◆ EXTRAIT CHOISI
○ ○ ○ ○ ○ ○ ○
W ou le Souvenir d'enfance est le roman où Georges Perec donne le plus de lui-même, dit le plus sur lui-même, explicitement dans l’évocation du fameux « souvenir », mais bien plus encore en profondeur, dans le suggéré, dans tout ce que le texte ne dit pas où parvient, difficilement, dans la douleur, à dire. C’est le roman qui donne toutes les clés pour entrer vraiment dans l’œuvre de Perec.
○ ○ ○ ○ ○ ○ ○
◆ LISTE DES ACTIVITÉS
A: Retouchez l'extrait sur le roman de Perec en le reproduisant de « W ou le Souvenir » jusqu'à « l’œuvre de Perec. » inclus, avec « roman » remplacé par « livre ».
B: Poursuivez la présentation de W ou le Souvenir d'enfance à la suite de sa dernière phrase.

◆ DONNÉES DISPONIBLES
○ ○ ○ ○ ○ ○ ○
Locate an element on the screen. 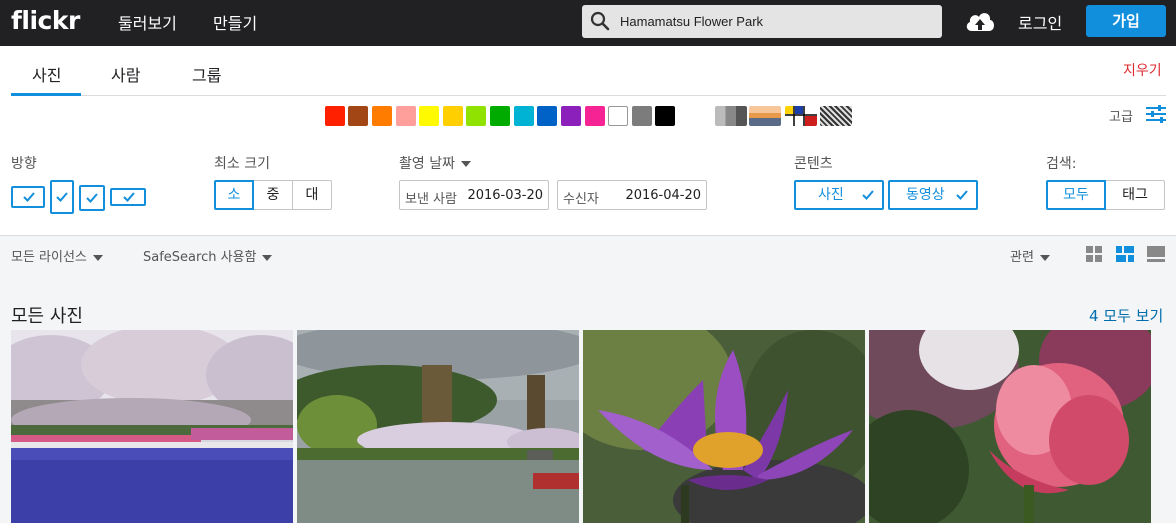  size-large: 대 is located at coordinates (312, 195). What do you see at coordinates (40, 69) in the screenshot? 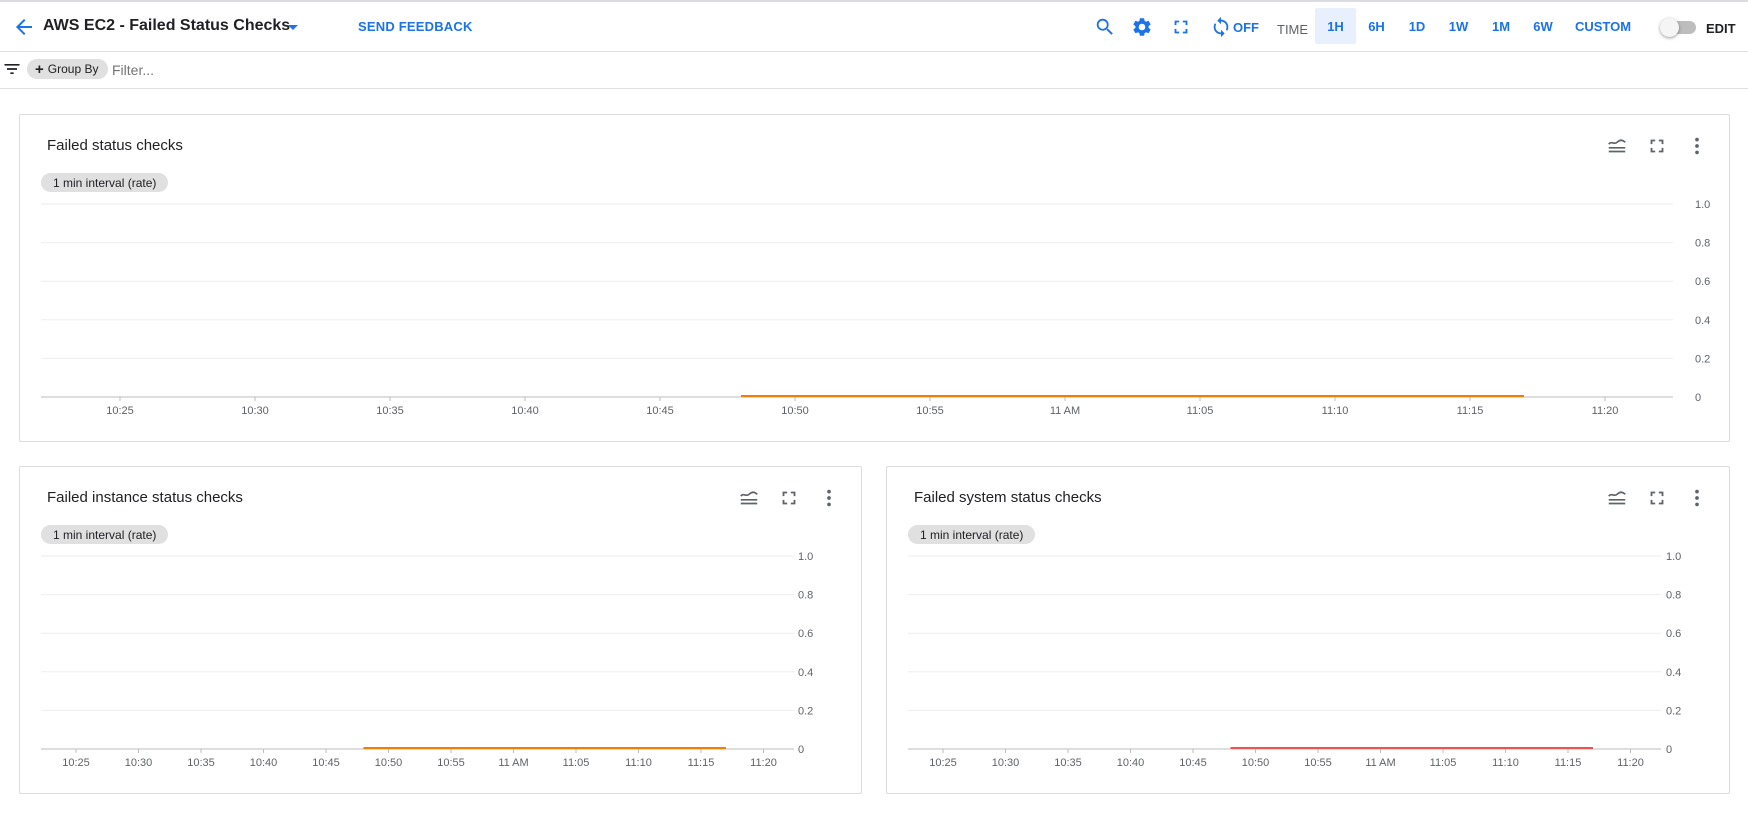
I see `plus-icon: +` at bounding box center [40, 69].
○ ○ ○ ○ ○ ○ ○
◆ RÉPONSES RÉDIGÉES
A:
W ou le Souvenir d'enfance est le livre où Georges Perec donne le plus de lui-même, dit le plus sur lui-même, explicitement dans l’évocation du fameux « souvenir », mais bien plus encore en profondeur, dans le suggéré, dans tout ce que le texte ne dit pas où parvient, difficilement, dans la douleur, à dire. C’est le livre qui donne toutes les clés pour entrer vraiment dans l’œuvre de Perec.

B:
Et pourtant, même si l’écriture demeure très classique et très sobre (du moins par rapport à nombre des ses œuvres expérimentales où il se joue de la langue et des mots) – l’œuvre ne se laisse pas appréhender facilement pour autant. Elle résiste même, très longuement, presque jusqu’à la fin, à l’interprétation du lecteur. Elles résistent, plutôt – car il y a bien deux œuvres, en apparence, dans W : un récit autobiographique (le souvenir, ou plutôt les souvenirs) d’enfance et un récit de fiction, W, les deux textes étant présentés en alternance de chapitre en chapitre, parfaitement démarqués par des typographies différentes (le texte imaginaire apparaissant ainsi en italiques). Et rien ne semble vraiment relier ces deux textes juxtaposés de la plus arbitraire des façons.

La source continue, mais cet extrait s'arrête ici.